::: Extracted material :::

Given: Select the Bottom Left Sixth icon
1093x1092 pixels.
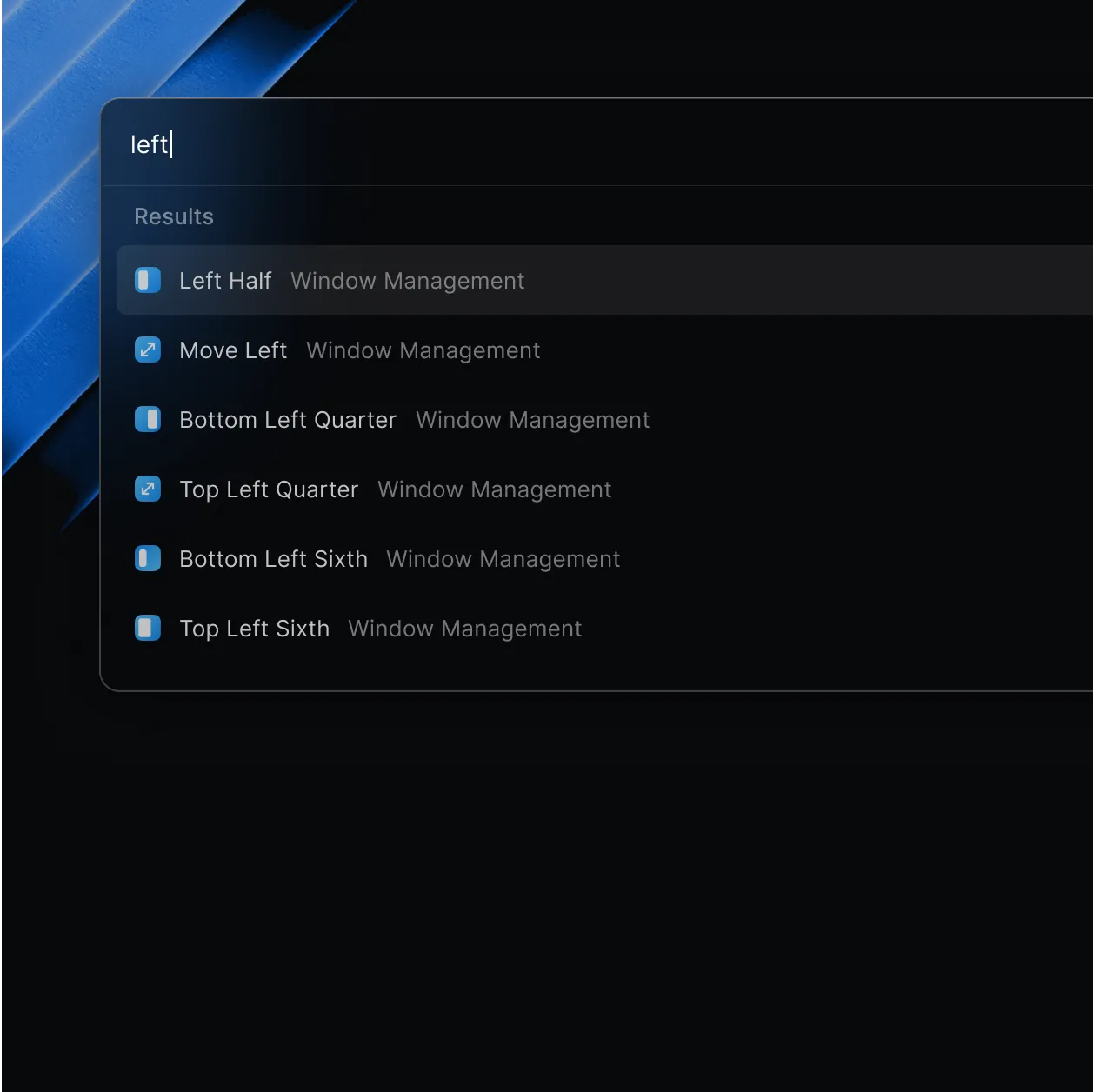Looking at the screenshot, I should [x=148, y=558].
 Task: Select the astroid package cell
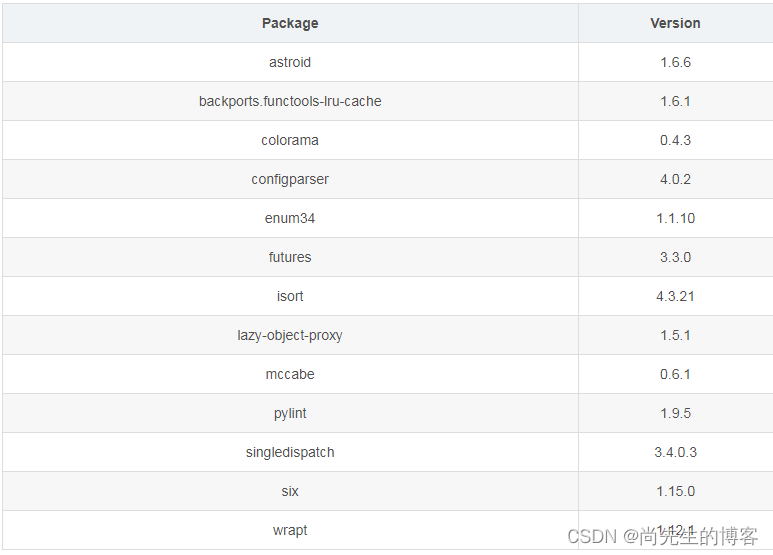(x=290, y=62)
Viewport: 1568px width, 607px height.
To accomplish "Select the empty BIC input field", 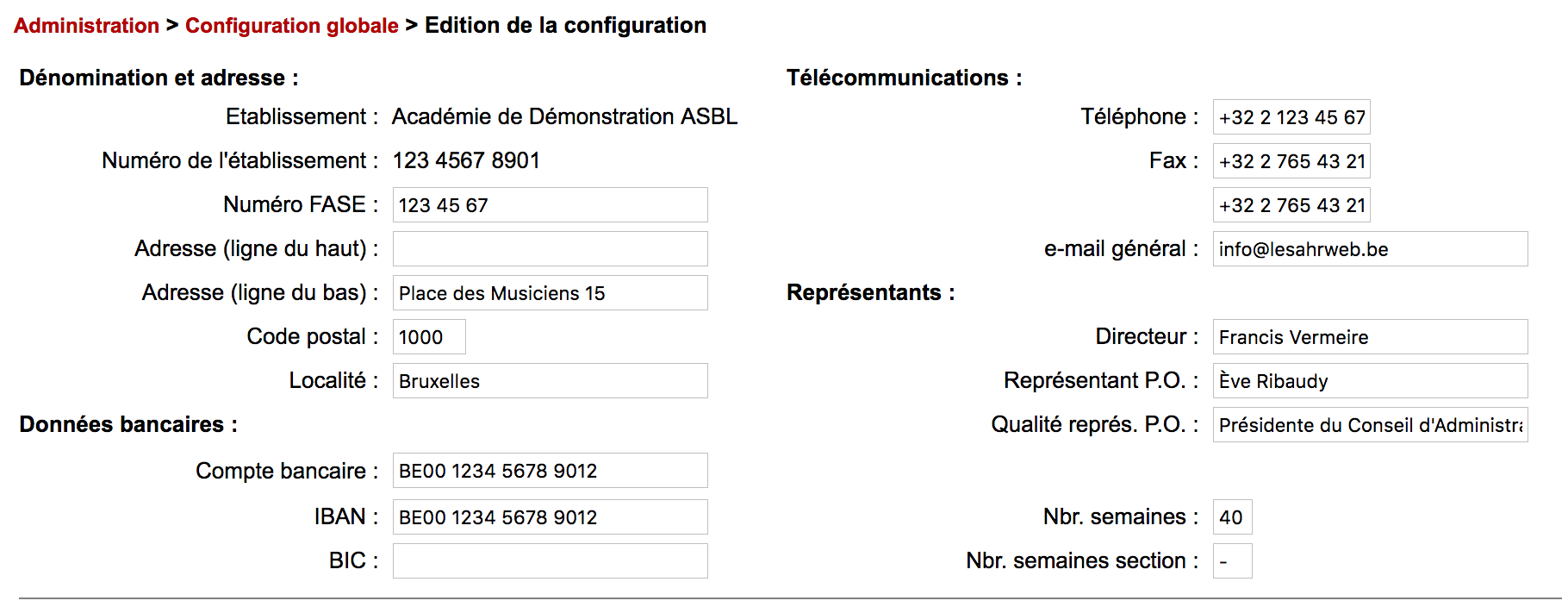I will point(550,561).
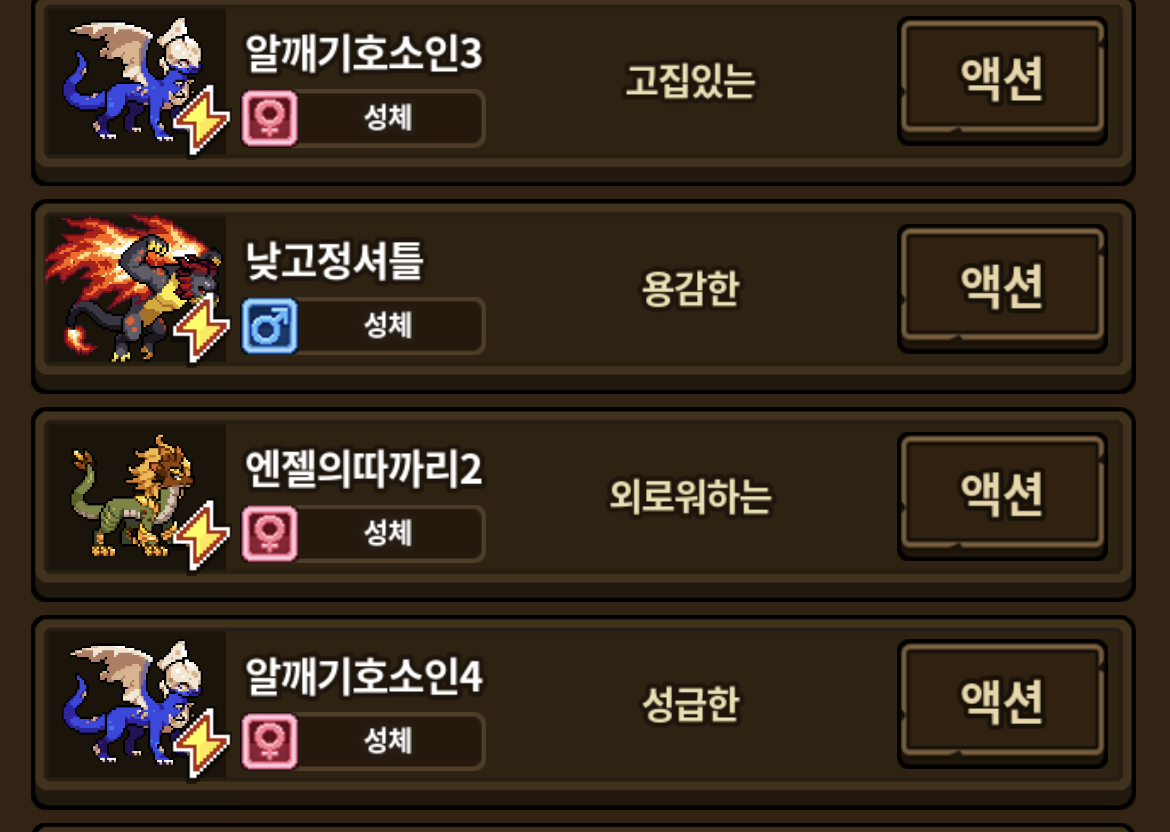Select the female gender icon of 알깨기호소인4
Image resolution: width=1170 pixels, height=832 pixels.
(x=270, y=741)
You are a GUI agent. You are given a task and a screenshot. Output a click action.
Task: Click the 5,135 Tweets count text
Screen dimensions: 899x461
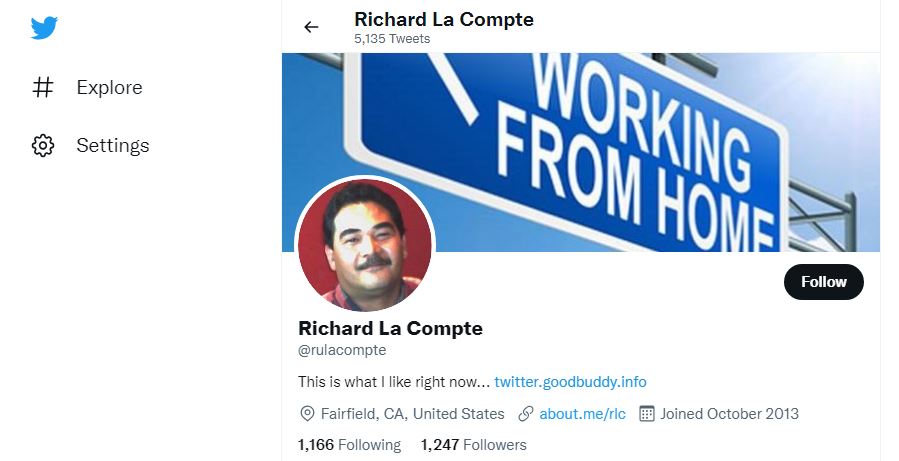click(x=392, y=39)
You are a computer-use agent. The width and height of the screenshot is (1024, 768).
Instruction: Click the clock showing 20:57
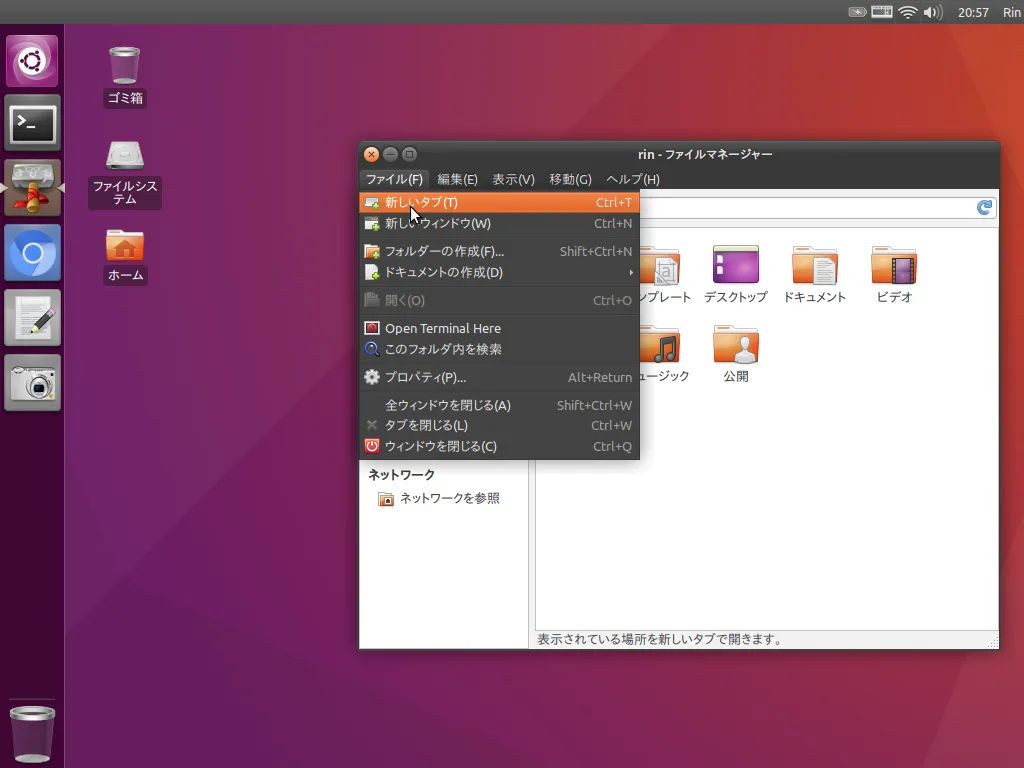[973, 12]
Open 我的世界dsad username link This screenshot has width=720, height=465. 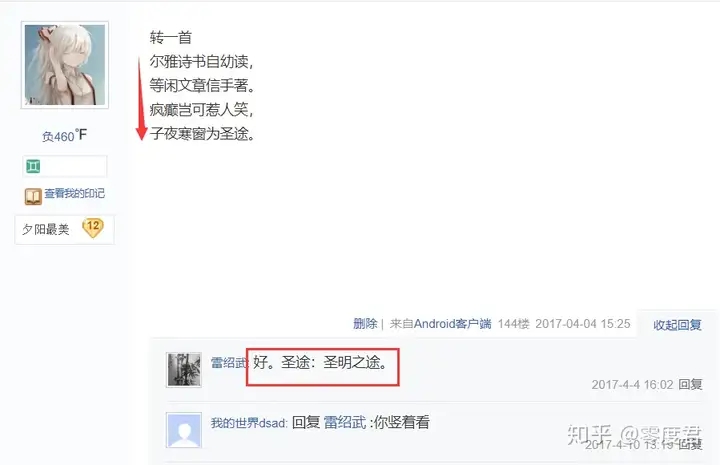[249, 423]
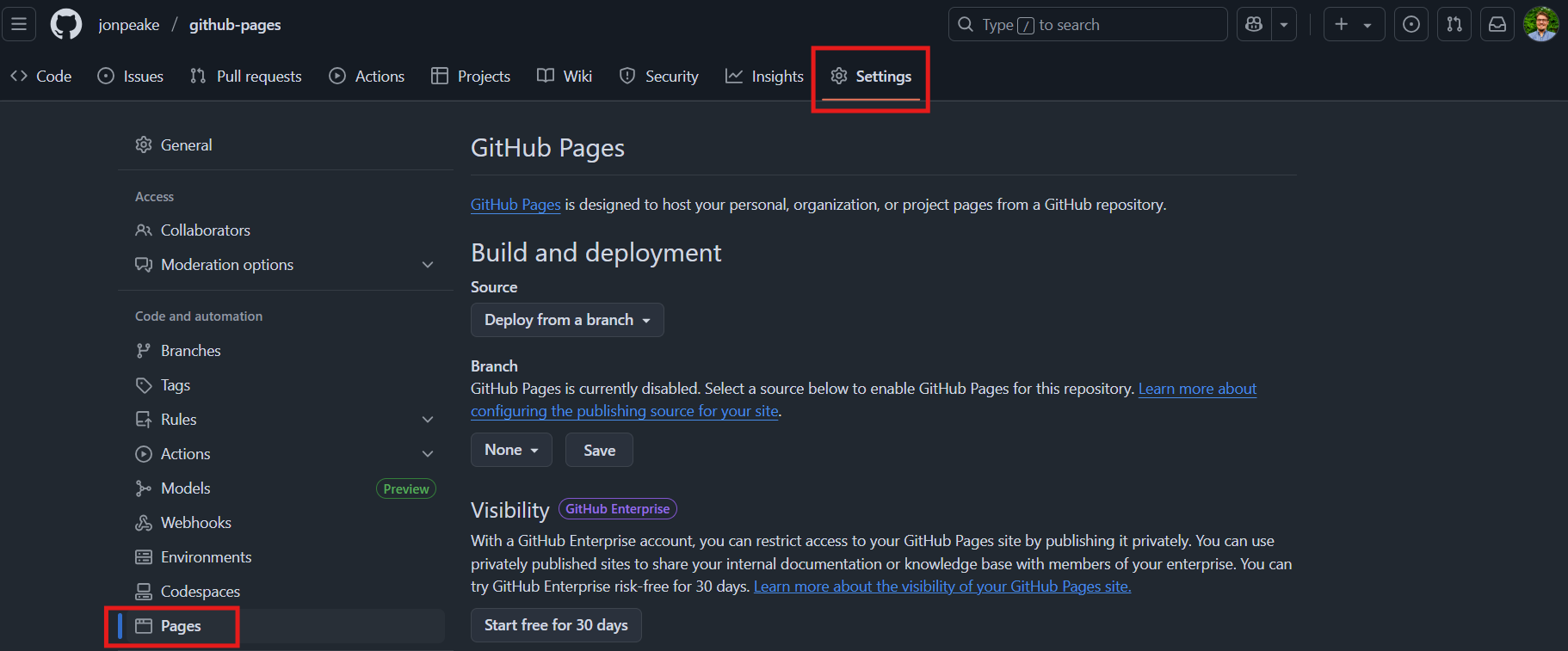The height and width of the screenshot is (651, 1568).
Task: Click the GitHub logo home icon
Action: pos(66,24)
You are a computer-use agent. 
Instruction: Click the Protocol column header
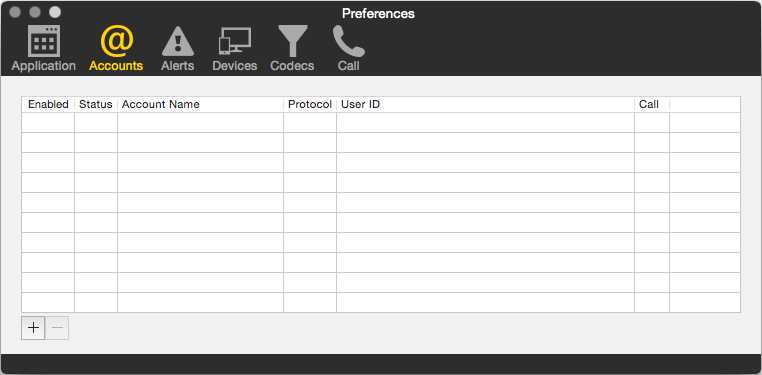[310, 104]

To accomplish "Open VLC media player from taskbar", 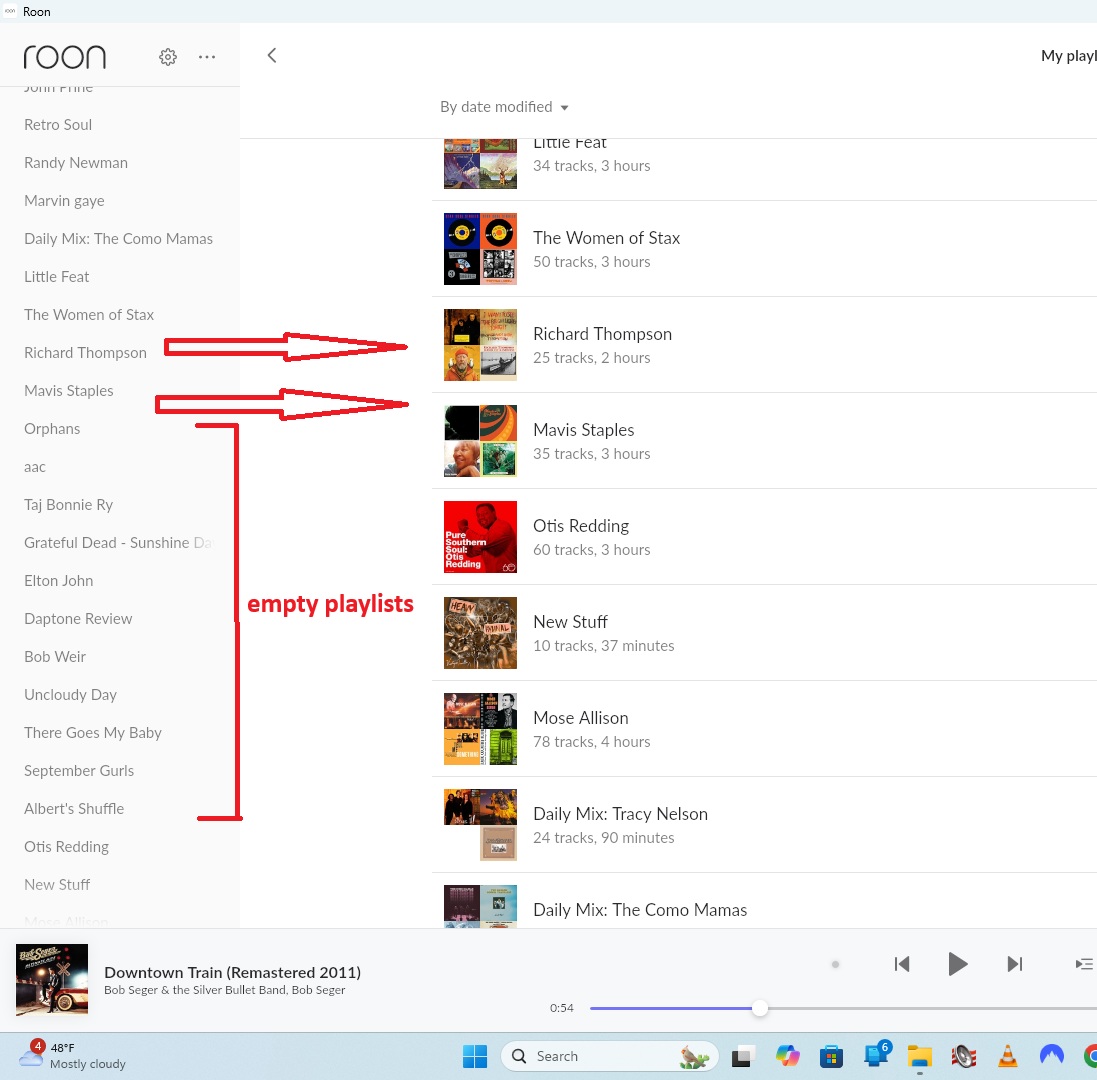I will pyautogui.click(x=1008, y=1056).
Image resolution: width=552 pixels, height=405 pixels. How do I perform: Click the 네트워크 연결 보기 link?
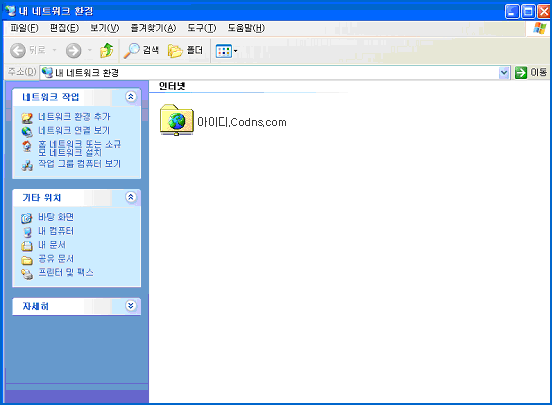(x=74, y=131)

:::

→ **What you should do**:
Go through the entries above, and wherever a line holds the word "agent", copy that line.

→ **Result below**:
You are a GUI agent. You are given a task and a screenshot. Output a click action.
You are a computer-use agent. The width and height of the screenshot is (1024, 768).
You are a computer-use agent. 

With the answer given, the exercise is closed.